Nick can’t keep her from every unpleasantness, because she’s got history and ongoing feuds — with a recording studio rival, with an LA sugar daddy (Ugo Kier) who resents her moving on “in this new life that I made for you.”
Nomi can’t even be bothered to tell Nick where they’re off to — by car or jet — half the time.
“Can’t you just adjust to your surroundings or whatever, like a ninja?“
The movie’s only important question is “Will they or won’t they?” And Sasso, the writer-director, is more interested in getting our guy back in the ring — doing a pilgrimage to Thailand, taking on onetime trainer (actress/stunt-goddess Zoë Bell) — than in answering that.
The story would be more interesting if the script — with its “I’ve got nothing to prove.” “I know that. Do you?” message — more overtly tied this need to fight again to Nick questioning his masculinity after falling for this transgender siren.
Sasso gives us a little of that, and a lot more concert drops and training montage.
Ruiz is an interesting if limited performer, confined here to playing a “type” — overtly sexual, over-compensating as female, with only the odd line here and there suggesting there’s more going on.
Sasso’s performance feels like a pulled-punch, and not just in the half-speed fight scenes. Are you in for this romance or not? Go big or go home.

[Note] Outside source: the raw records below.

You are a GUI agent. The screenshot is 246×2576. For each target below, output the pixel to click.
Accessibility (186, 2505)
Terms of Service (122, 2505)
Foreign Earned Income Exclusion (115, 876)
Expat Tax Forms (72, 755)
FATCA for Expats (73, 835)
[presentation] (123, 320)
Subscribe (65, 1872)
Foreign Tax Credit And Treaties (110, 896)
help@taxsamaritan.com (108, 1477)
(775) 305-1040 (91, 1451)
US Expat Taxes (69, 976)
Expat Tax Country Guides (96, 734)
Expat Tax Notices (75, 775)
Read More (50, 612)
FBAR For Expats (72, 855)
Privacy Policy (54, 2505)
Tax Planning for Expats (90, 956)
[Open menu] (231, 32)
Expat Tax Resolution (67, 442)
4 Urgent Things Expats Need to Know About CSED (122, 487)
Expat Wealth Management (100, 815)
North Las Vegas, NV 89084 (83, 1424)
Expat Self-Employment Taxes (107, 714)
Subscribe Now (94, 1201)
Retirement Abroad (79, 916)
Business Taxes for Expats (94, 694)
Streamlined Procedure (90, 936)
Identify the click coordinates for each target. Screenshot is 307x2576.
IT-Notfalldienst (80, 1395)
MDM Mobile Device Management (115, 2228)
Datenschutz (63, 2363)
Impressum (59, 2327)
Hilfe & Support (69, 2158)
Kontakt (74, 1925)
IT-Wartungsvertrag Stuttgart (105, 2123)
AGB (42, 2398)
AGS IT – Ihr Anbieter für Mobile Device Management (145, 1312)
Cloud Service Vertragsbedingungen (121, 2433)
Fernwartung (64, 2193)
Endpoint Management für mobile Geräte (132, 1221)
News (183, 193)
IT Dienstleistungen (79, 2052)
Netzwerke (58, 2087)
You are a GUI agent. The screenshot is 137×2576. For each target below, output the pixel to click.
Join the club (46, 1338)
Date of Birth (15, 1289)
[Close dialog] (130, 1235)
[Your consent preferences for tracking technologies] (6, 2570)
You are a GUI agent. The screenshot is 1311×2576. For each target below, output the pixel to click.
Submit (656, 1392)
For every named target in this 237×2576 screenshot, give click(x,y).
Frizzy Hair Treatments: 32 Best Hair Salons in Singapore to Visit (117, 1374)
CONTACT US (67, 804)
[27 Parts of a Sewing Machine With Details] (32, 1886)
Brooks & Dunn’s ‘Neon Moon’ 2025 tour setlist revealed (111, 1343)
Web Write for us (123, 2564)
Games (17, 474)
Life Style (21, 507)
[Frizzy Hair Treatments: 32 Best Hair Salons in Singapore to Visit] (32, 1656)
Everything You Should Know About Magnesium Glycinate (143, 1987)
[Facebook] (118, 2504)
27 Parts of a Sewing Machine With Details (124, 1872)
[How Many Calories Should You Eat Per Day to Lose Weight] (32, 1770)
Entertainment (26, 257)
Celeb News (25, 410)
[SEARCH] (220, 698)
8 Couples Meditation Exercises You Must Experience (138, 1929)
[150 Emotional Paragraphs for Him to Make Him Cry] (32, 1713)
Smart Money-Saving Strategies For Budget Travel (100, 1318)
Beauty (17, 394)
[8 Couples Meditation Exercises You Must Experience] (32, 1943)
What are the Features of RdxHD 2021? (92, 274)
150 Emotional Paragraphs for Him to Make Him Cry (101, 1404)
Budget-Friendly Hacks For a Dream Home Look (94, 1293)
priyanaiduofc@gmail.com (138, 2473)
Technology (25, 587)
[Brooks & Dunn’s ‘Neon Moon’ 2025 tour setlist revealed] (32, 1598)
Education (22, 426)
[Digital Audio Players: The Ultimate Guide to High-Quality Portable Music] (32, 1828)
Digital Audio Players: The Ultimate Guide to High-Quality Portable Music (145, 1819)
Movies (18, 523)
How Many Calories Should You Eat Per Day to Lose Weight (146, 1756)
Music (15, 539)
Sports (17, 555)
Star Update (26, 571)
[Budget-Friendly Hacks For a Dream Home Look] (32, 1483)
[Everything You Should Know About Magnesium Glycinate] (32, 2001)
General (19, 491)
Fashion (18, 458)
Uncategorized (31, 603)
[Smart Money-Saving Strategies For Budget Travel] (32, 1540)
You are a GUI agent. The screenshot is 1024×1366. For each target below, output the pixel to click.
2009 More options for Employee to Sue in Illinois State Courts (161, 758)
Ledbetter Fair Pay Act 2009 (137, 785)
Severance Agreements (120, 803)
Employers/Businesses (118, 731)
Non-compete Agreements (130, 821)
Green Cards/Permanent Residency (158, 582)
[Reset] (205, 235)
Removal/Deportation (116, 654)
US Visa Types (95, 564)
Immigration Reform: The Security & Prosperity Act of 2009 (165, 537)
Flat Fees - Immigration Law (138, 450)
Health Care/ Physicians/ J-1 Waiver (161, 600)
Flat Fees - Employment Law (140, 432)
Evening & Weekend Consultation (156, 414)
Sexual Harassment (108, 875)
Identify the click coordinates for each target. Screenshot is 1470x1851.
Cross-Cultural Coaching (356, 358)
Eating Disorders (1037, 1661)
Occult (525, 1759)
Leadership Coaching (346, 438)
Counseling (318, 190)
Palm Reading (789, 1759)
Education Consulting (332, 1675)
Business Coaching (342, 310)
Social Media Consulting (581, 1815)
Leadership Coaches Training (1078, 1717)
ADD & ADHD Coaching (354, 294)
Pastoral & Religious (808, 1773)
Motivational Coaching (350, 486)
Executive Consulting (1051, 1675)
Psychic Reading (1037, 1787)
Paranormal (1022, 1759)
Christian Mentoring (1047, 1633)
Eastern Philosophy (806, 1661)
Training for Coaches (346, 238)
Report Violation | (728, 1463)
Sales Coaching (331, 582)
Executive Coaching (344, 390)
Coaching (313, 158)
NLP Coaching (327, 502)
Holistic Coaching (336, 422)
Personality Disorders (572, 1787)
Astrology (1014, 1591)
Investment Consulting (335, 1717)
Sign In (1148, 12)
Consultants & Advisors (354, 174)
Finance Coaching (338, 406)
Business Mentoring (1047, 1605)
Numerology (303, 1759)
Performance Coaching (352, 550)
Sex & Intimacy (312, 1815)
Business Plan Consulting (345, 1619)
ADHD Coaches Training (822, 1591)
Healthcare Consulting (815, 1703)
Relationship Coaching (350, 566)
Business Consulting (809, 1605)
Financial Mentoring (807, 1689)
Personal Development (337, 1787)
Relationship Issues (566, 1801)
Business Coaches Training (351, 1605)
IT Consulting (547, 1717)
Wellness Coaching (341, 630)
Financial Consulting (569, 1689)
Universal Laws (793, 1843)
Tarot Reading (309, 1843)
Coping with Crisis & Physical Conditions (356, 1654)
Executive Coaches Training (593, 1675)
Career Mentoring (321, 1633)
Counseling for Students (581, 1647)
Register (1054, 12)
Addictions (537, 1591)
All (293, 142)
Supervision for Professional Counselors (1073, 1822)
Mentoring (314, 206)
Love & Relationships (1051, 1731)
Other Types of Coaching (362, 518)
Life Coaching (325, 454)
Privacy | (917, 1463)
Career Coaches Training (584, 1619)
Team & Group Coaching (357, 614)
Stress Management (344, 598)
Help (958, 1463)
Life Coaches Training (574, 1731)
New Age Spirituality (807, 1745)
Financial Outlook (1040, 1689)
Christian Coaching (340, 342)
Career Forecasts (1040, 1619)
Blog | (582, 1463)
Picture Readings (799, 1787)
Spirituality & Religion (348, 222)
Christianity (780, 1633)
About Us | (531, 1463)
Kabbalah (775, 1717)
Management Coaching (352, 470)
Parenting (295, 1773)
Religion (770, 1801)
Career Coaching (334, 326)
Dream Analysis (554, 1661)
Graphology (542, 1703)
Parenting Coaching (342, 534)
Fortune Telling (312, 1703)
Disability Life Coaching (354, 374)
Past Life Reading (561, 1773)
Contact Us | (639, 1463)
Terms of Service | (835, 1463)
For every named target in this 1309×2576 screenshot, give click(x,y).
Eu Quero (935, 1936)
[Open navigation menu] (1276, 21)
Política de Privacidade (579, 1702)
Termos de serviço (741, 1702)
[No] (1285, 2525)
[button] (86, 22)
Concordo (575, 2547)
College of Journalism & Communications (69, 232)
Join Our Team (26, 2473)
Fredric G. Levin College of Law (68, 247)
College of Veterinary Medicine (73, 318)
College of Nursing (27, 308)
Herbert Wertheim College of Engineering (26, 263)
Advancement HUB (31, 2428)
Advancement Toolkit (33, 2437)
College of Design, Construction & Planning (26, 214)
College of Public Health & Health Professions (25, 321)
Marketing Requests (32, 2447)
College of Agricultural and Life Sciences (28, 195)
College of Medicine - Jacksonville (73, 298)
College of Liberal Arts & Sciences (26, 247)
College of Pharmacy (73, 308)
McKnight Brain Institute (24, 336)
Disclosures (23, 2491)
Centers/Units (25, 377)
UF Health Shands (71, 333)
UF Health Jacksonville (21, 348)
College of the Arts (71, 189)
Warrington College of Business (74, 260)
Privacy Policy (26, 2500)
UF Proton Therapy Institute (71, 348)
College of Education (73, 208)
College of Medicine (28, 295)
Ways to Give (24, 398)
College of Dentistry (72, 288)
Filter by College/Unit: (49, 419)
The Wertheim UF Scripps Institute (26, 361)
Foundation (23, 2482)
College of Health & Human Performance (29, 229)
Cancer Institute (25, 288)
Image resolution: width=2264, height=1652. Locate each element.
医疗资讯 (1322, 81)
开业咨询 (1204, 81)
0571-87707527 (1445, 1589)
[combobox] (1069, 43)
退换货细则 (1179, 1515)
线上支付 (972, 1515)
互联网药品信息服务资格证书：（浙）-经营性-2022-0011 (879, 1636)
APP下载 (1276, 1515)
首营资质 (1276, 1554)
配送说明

The film’s style points for having the gender issue never come between Nomi and Nick (others have a “problem” with her) are squandered if Nick’s journey never seems that great and Sasso is too poker-faced to make it compelling.
Avoiding the conventional one man’s journey “from prejudiced to lovesick” leaves “Haymaker” with a vacuum where its heart should be. The picture was never destined to be a knockout, but settling for a draw seems a waste.
MPAA Rating: unrated, violence, sexual situations
Cast: Nikck Sasso, Nomi Ruiz, D.B. Sweeney and Zoë Bell
Credits: Scripted and directed by Nick Sasso. A Gravitas Ventures release.